Morningstar DBRS highlighted that many acquirers are sponsor‑backed and take on substantial upfront debt, which can keep leverage elevated because deleveraging depends on how quickly acquisitions generate synergies and whether management slows further dealmaking. The agency also pointed to the difficulty of combining many small, independent advisor teams into a single operating platform while advisor compensation remains the largest variable expense and can limit margin gains.

The note named Hightower, Mercer Advisors and Corient (formerly CI Private Wealth) among the rated firms and cited recent episodes including a 2022 ratings downgrade at CI Financial, litigation involving Mercer and founders of an acquired firm, and Hightower’s 2023 strategic realignment and increased centralization through Hightower Signature Wealth. Morningstar DBRS said such cases illustrate how management capacity, systems readiness and integration sequencing can become constraints when acquisition activity outpaces operating capability.

Analysts wrote, “Deleveraging must occur,” and added that “execution matters,” placing weight on post‑close evidence such as stable leadership, limited client disruption and steady asset retention. The note warned that advisor departures can quickly translate into lost assets under management and client attrition if acquired teams do not integrate or if compensation and cultural expectations diverge after closing.

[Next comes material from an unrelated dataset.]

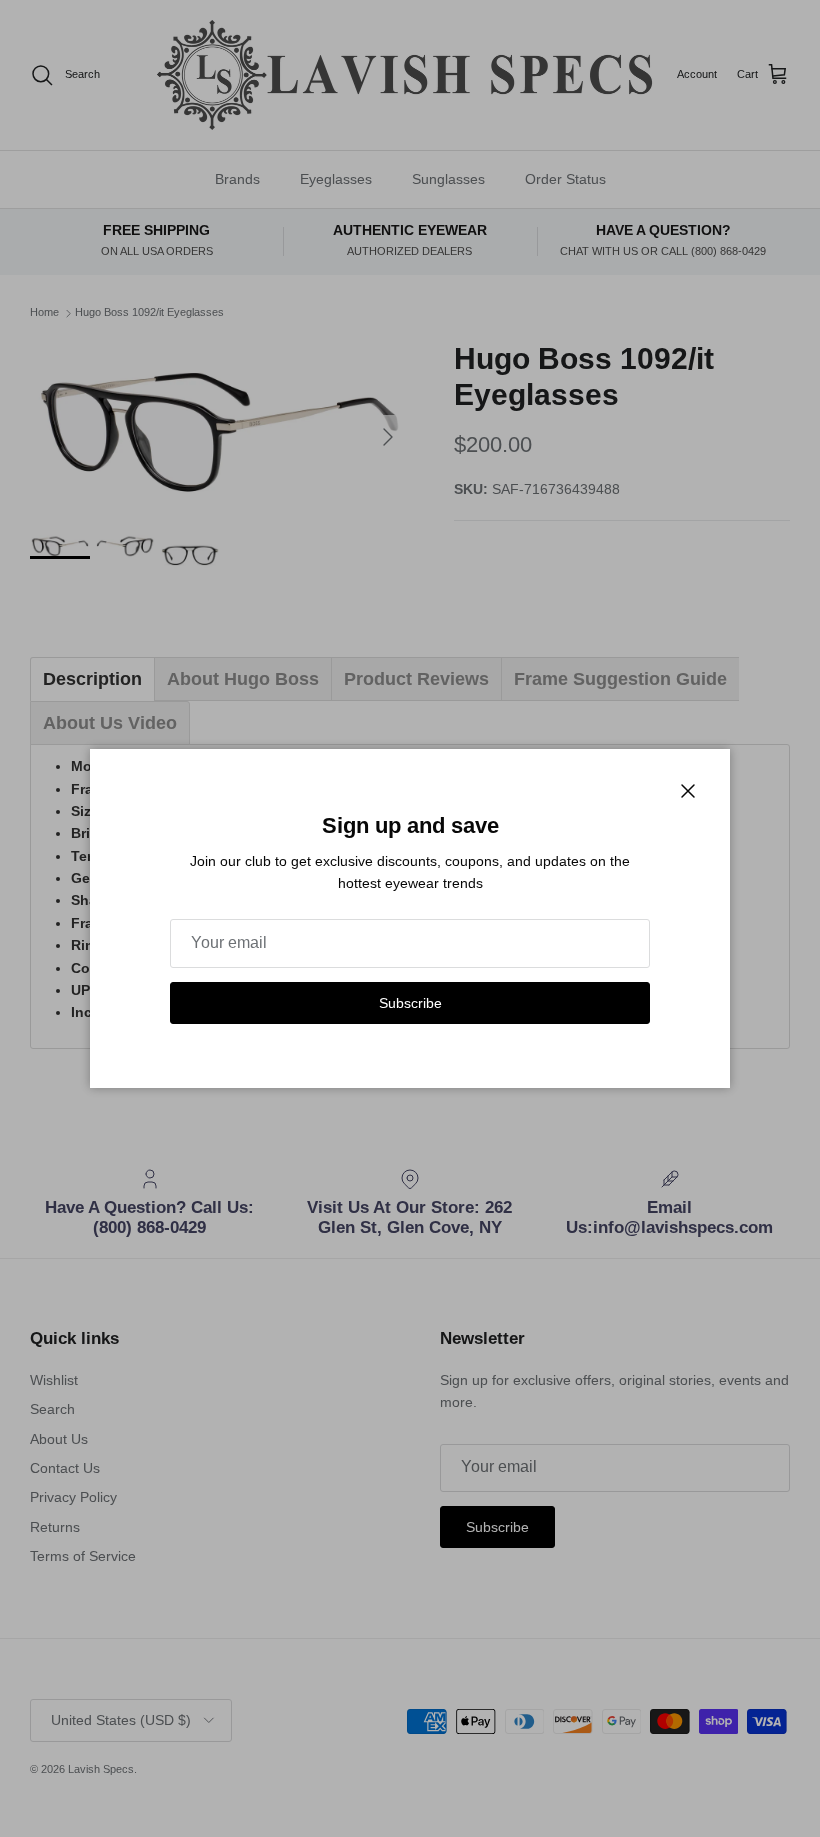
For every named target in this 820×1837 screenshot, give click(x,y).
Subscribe (410, 1003)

Eric Amar, founder and CEO of Accelerated Wealth and a former chief growth officer at Focus Financial Partners, warned that a weaker economic backdrop combined with high debt and unhappy advisors could create rapid problems for firms assembled mainly by dealmaking and financial engineering. He described his firm’s approach as taking minority stakes in a small number of wealth businesses with dedicated capital from J.C. Flowers.

Morningstar DBRS said it will track whether aggregators add specialized services for high‑net‑worth and ultra‑high‑net‑worth clients and whether dealmaking improves advisor productivity and operating margins. The rated RIAs referenced in the note range in size from roughly $20 billion in AUM to several hundreds of billions.

With deal activity and valuations still elevated, the agency said balancing the pace of acquisitions with operating capacity and moving to reduce leverage will shape how resilient large RIAs are to an economic slowdown or waves of advisor departures.